WHAT ARE SOME OF THE TRENDS ON THE WAY IN FOR 2020?
Every year around this time, the pundits weigh in on what they see for the future year, based on the economy and people’s preferences. As a professional interior designer in Bergen County, New Jersey, here are some of the things I am seeing for the coming year.
This year some things are still going strong and other influences are increasing.
#1. WHAT IS FORCASTED FOR THE COMING YEAR AHEAD?
PERSONALITY AND CHARACTER.
What does that mean? Well, we have been through a time period where everyone wanted the same things. Usually, pg. 46 in the Pottery Barn catalog. (just making that up, so no need to go look!)
People wanted to conform. They did not want lots of things. Minimal was big. Now we are seeing a bit of a reversal. People are collectors by nature. They want to display their stuff. I hope the displays are interesting.
That’s what is meant by personality. We all have things we love, whether it is nature, mechanical, sculptural etc. We all have pictures of our family and friends, even of ourselves. SO, display is good. Too much is too much.
This is a growing trend. It may be tied in to climate change hysteria. No, I do not think the world will be over in 12 years!
But, I have been promoting sustainable products for a long time. We only have one earth. If we use up everything without re-planting or re-growing, we will not have it in the future. It takes over 20 years for a tree that is planted today to be able to be forested for furniture making. So that is important.
Recycled materials are being used in wallpaper and carpeting to name a few categories. More natural materials are being sold, such as reclaimed wood tables, wicker, jute and rattan.
Country style is back and taken over from farmhouse which didn’t fit in many locales.
Wood colors were light and that is continuing but darker woods are coming in again.
We are seeing more interest in diversity and other cultures in travel so the accessories we use are showing that. You may see African masks and beautiful woven baskets from many native cultures. Colors are a big part of that too.

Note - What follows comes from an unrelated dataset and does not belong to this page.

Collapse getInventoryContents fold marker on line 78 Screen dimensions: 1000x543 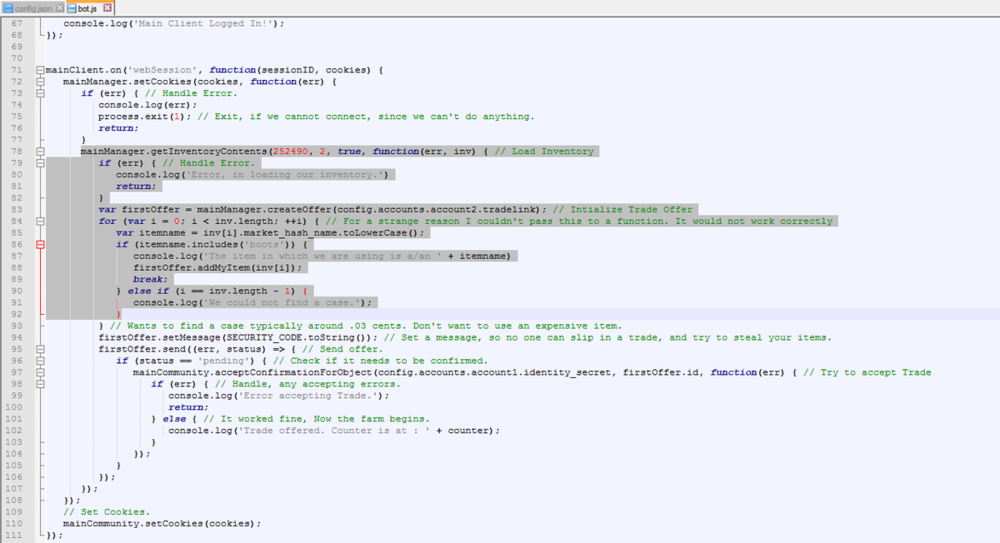click(41, 151)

Yes, it is still gray. But it is now a much bigger palate than before. Blue is back big time. So is pink in all shades and green. We are starting to see much more Purple!! This means the economy is rocking. I have gone through many economic ups and downs in design cycles and color is the key to the health of our country.

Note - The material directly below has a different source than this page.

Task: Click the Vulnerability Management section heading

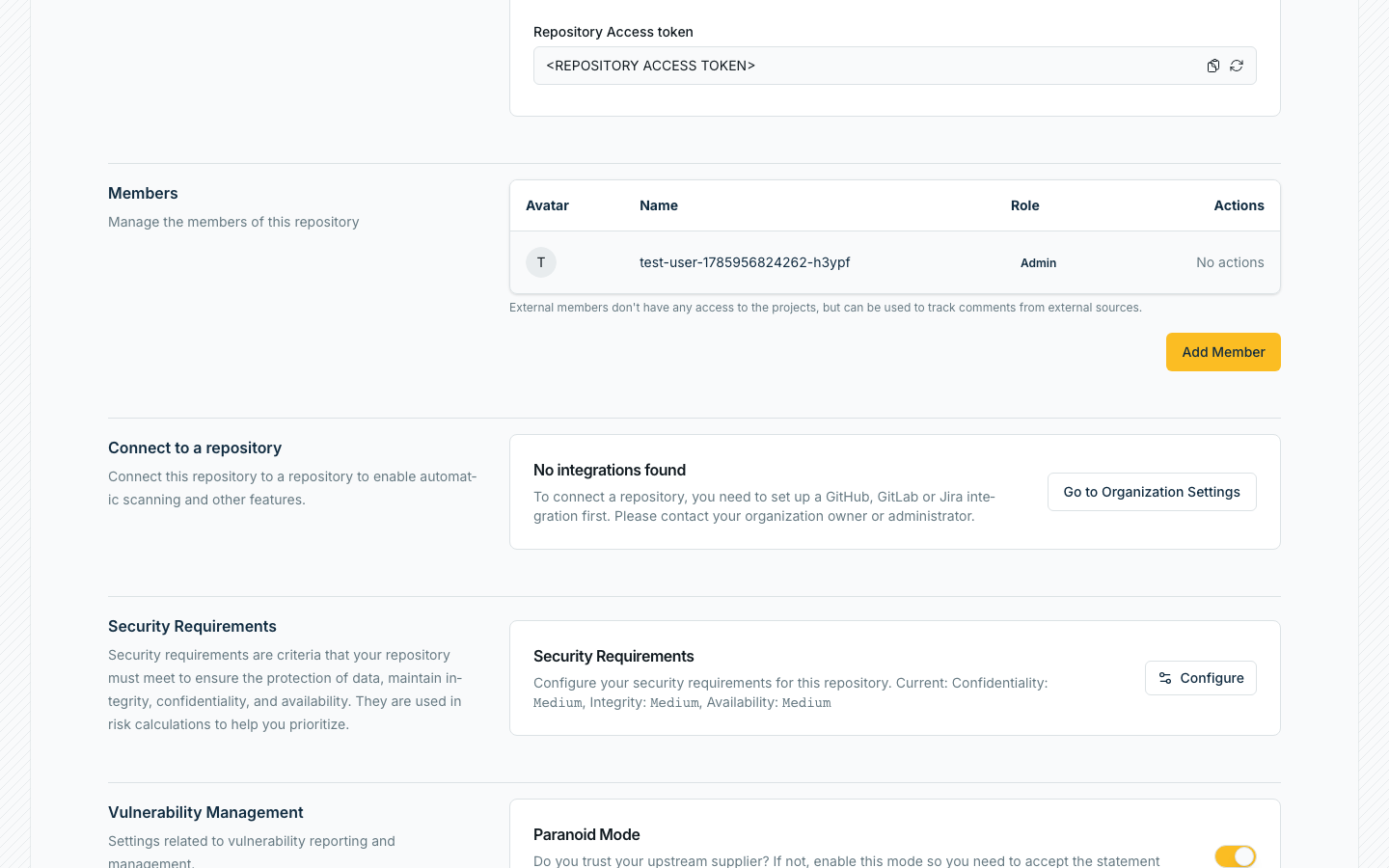Action: click(x=205, y=812)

The lighter woods we are seeing in furniture go with the nature colors. You will see sand, green, sky blue and coral.
Have you noticed a return to the past in fashion? It was 80s clothing. Now, it’s going back some more to the 70s. That was the sparkling disco ball era. So we are seeing more brass, shiny metals mixed together.
Velvet, soft curves and tufting symbolize luxury and you will see it in upholstery.
OPEN FLOOR PLAN.
It is still desirable. However, as people live with a space that includes living room/family room, dining room and kitchen, they are beginning to see that some separation might be ok. Maybe it is the noisiness of the open plan. Maybe it is the cooking fumes that emanate from the kitchen area. We may see a return to a modified form of openness.
It is great to be able to cook and see what the kids are up to in a young family though.
#2. WHAT DID THE TRENDS IN HIGH POINT FURNITURE MARKET SHOW?
High Point Market is twice a year in April and October. The October market is usually the place where new stuff and trends show up. Not everyone attends market, but there are people in the industry whose job it is to go all around and look at what is shown in all the hundreds of manufacturer showrooms and report back.
So what did they say?
They said: “Green is the new neutral.”
I am not surprised with nature taking a big step forward for us. Our homes are a respite from screen time (I hope) and green is a great way to get that feeling of oasis.
They said:”Wow, there is lots of texture everywhere!”
Coconut shells and beads, wicker lighting, and jute rugs are high on the list of items that were being shown. Soft throws, and hand-loomed or knitted pillow covers were everywhere.
They said: “Furniture is interesting again!”
They reported seeing cutouts, overlays, interesting shapes, contrast piping and lots of nailheads.